My first encounter with dental was while I was in quarantine at RGC. Upon arrival at prison after sentencing the first several days were filled with medical, dental and classification appointments. The dental appointment consisted of an exam to document the condition of my teeth. They took x-rays and performed a physical exam with a dental tool. Immediately afterwards I developed a gum infection that resulted in the significant loss of tissue around the base of my tooth. They don’t have alcohol-based mouth wash in prison so my only option was to get salt to gargle with. I suspect the dental tool was not properly sterilized.
While I was in Level I a gold crown came loose and fell out. I submitted an urgent kite to dental to have the dentist re-glue the crown. Several weeks later I got to see the dentist. It was a struggle to get the crown reinstalled, but he got it in. Five years later it came out again.
By then I was at a different facility. I submitted another urgent kite to dental and a month later they saw me. This time they said they would not re-glue the crown because the policy had changed. My option was to have the tooth pulled or leave it alone. Since I was only six months to my out date I elected to leave it alone. By the time I got to see a dentist out in the world the gap between my teeth had closed and the crown could not be reinstalled. I ended up spending $1400 to get a new crown.
I made sure to request teeth cleaning every year. The waiting list to get teeth cleanings was so long that several times the time between cleanings was closer to 1½ years. When I got home and had my first teeth cleaning the condition of my teeth and guns was poor enough that they scheduled additional teeth cleanings to address the issues.
My experience is typical. What is urgent and simple to fix in the world can’t be done in prison.
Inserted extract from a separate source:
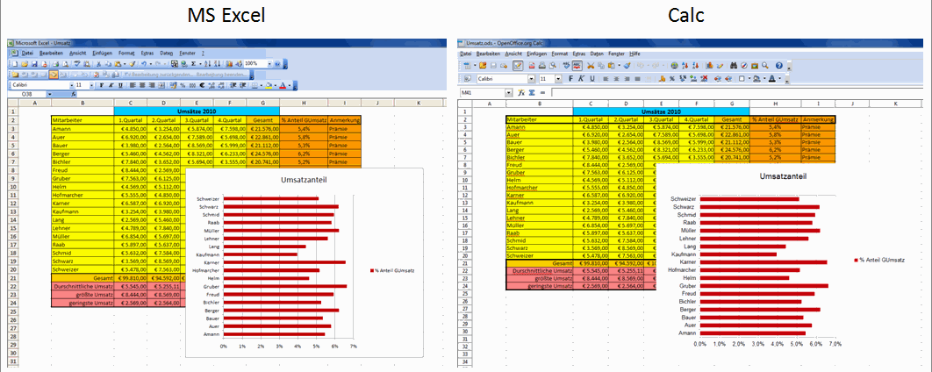Click the Sum sigma icon in Calc formula bar
932x372 pixels.
click(x=531, y=92)
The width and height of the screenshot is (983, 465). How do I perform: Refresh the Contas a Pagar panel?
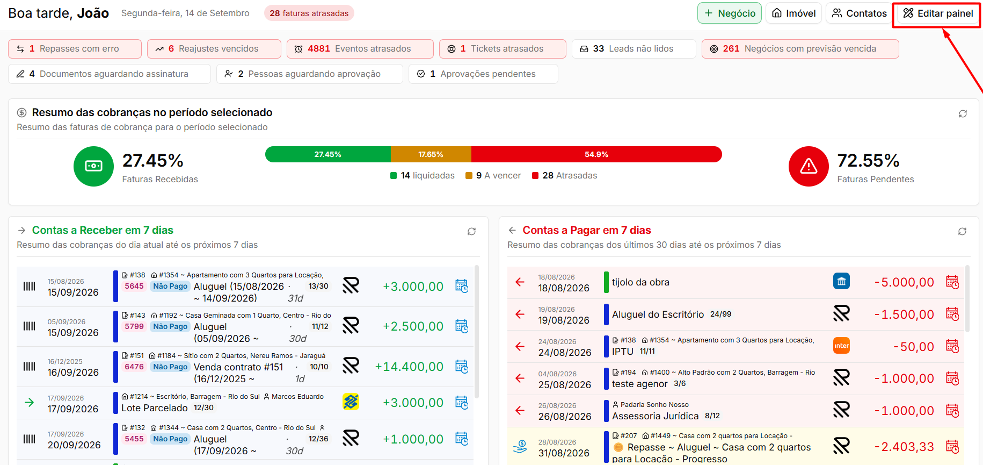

Since when did pulling a tooth become cheaper than preferred to re-gluing my existing crown? I can understand not wanting to perform an expensive procedure like installing a new crown, but this wasn’t the case. Just some bean counter at the medical service provider made a cost cutting decision that is not medically sound.
I’ve already told my favorite dental horror story elsewhere about the guy who was mis-diagnosed and suffered a botched root canal and suffered with extreme pain due to a mis-diagnosis of his cancer.
For those who get their teeth pulled it was a painful, bloody experience. One of my bunkies got a tooth pulled and all they gave him were a small handful of aspirin packets to deal with the pain and gauze to repack the hole until the bleeding stopped. With his face swollen up like a chipmunk with a cheek full of nuts he was unable to sleep or eat for several days. All for a cavity they wouldn’t fill.
Even the dentists I dealt with were generally apologetic about the policies that prevented them from providing what would be considered reasonable services in the world. And they should know. The dentists either had a private practice in the local community and worked at the prison part time or retired from private practice and were just supplementing their retirement and keeping busy.